The mere assistance “in operating said machinery, or any part thereof, or in remedying any defects at any time” “at the request of the purchaser,” here mentioned, means a voluntary act of assistance on the part of the seller, and is a very different thing from the legal obligation assumed in the warranty by the seller to itself remedy the defect. on the specific notice required of the purchaser. Observing this distinction, it seems clear that although the mere gratuitous accommodation of assistance to the seller at his request in operating the machine. or remedying a defect does not constitute waiver of the written notice required to bring into existence the legal obligation of the seller to remedy any defect, yet the undertaking by the seller to discharge its own express legal obligation — not to assist the purchaser but to itself-remedy the defect — in response to an irregular or insufficient notice is evidence of waiver of the irregularity or insufficiency of the notice. Lorenz v. Hart-Parr Co., 146 Wis. 261, 131 N. W. 446, 50 L. R. A. (N. S.) 796, note 797. In the light of this construction of the contract, defendants’ evidence below recited justified the inference that the purchasers had given the required notice of the breach of the warranty, or, if they had not, that the seller had waived the insufficiency.
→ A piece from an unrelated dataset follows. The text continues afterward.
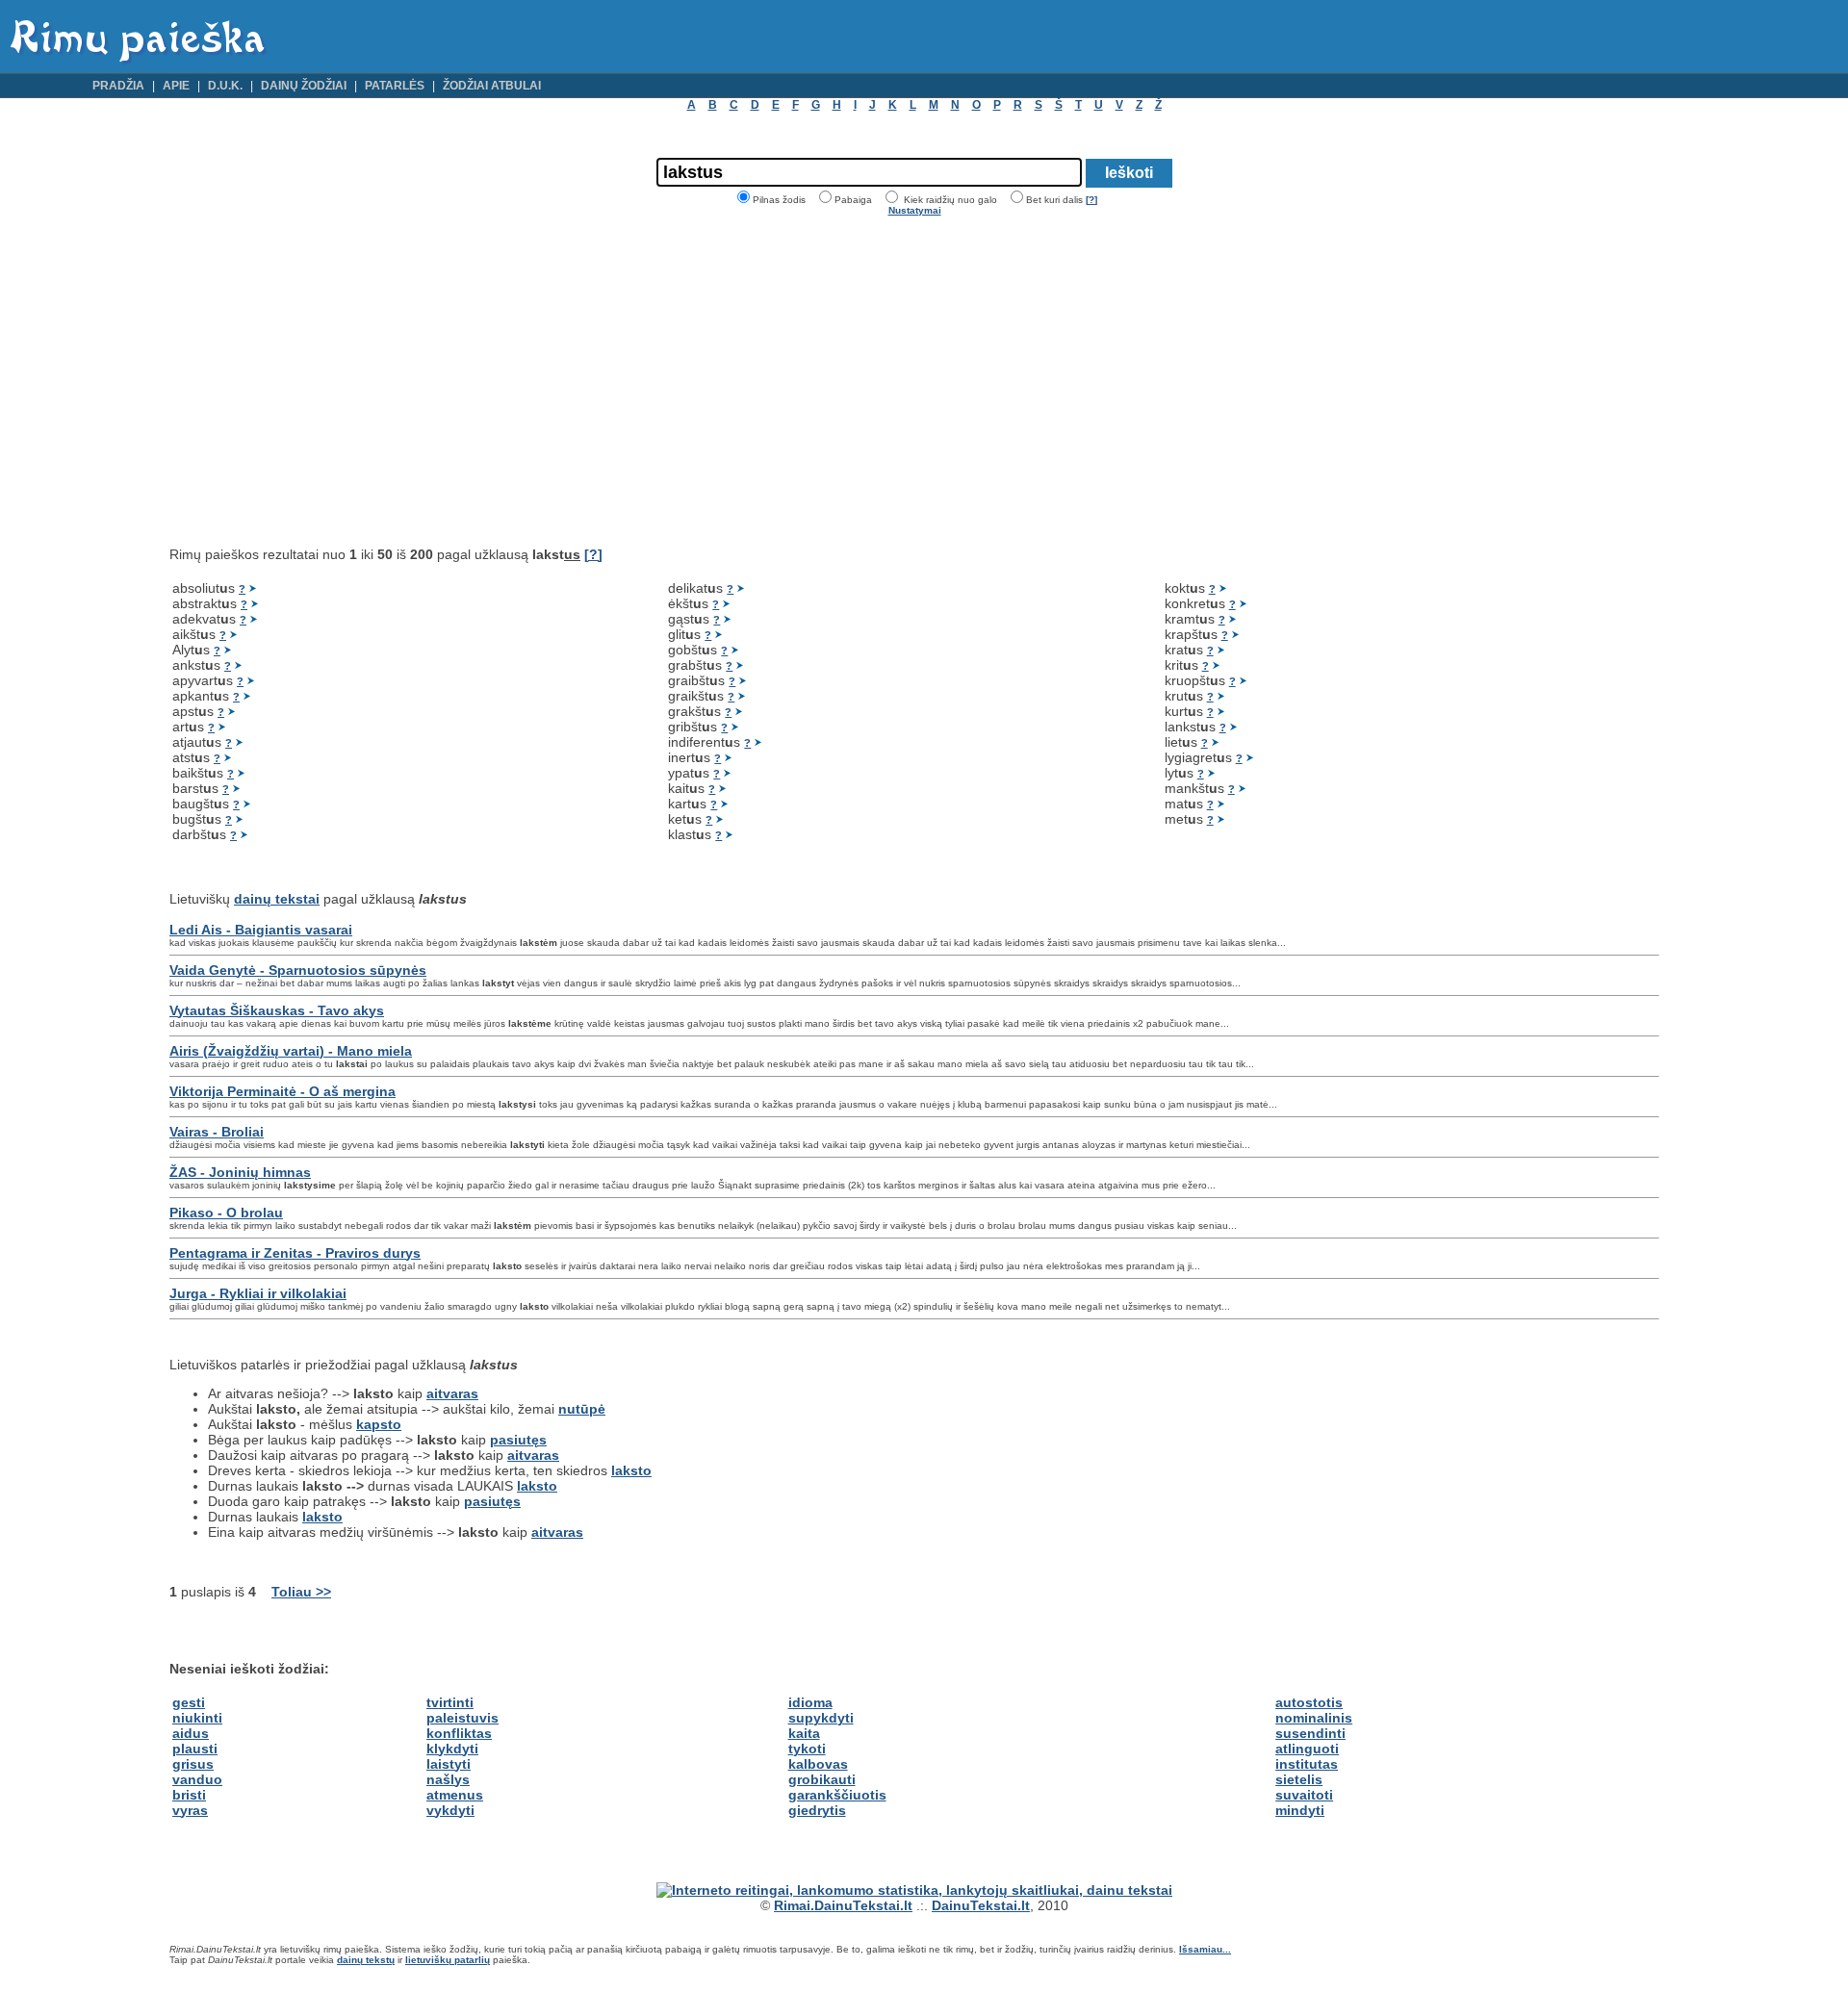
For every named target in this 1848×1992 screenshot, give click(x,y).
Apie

[6] Defendants began to run the machinery on October 1, 1920. On October 2d they telegraphed the plaintiff, “Send engine man at once.” The jury might well find that the plaintiff understood from this that the engine was not “performing well.” Plaintiff’s answer implied accept-*503anee of the notice as sufficient and a promise to remedy the defect. On October 7th the defendants wrote a letter saying they were having quite a lot of trouble, complaining of the belts, and stating that if the gins could not be made to work satisfactorily they did not want them. On the 8th plaintiff telegraphed that two belts had been sent. About the same time the agent of plaintiff who sold the machinery appeared at defendants’ ginnery, and, according to the testimony of the defendant Morgan, said he would wire the company and have a good gin man to come and straighten the defendants out. On the 27th Jessen and Woodward came. The jury might well infer that their coming was In response to the telegram of October 2d and the letter of October 7th, and in pursuance of plaintiff’s answers to the telegram and letter. Plaintiff was by the contract entitled, to a reasonable time to respond to these notices before another 10 days began to run. The jury might well infer that the defendants were justified in waiting on the plaintiff until October 27th.
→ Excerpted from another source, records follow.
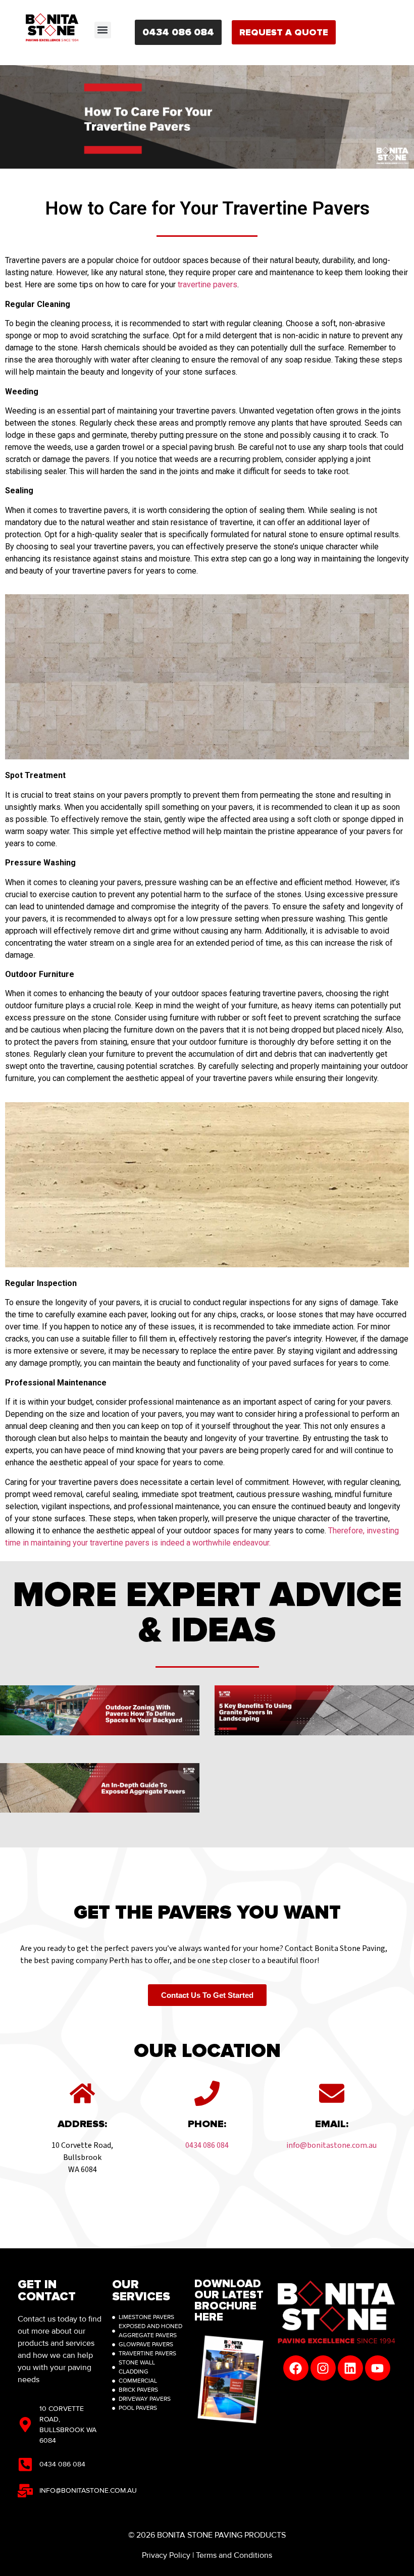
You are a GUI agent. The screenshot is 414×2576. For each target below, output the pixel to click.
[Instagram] (323, 2368)
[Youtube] (377, 2368)
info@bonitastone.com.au (331, 2145)
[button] (102, 30)
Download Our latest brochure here (229, 2300)
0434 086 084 (207, 2145)
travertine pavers (207, 284)
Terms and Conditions (234, 2555)
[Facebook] (295, 2368)
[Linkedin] (350, 2368)
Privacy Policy (166, 2555)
Woodward did not leave until October 29th, and a new period of 10 days would not commence until that time. After Woodward left, defendants operated the machinery until November 3d, less than 10 days from October 29th, and then wrote another complaint of failure of the gins to perform well, and of consumption of too much fuel by the engines. Two days afterwards, November 5th, plaintiff wrote promising to send an expert oil man to make necessary adjustments. Again another 10 days did not begin to' run until another agent of plaintiff, Millizor, came on November 23d. After that defendants ran the plant only on December 1st, 2d, 3d, 4th, 10th, 17th, 18th, 24th, 30th, and 31st. But on the 31st — before the expiration of the tenth day of use from the time Millizor left — Delk, another agent sent by plaintiff, came to remedy the defects. December 31st and January 1st could not be counted against the defendants because the plaintiff, through Delk, was then participating in running the machinery and trying to put it in order.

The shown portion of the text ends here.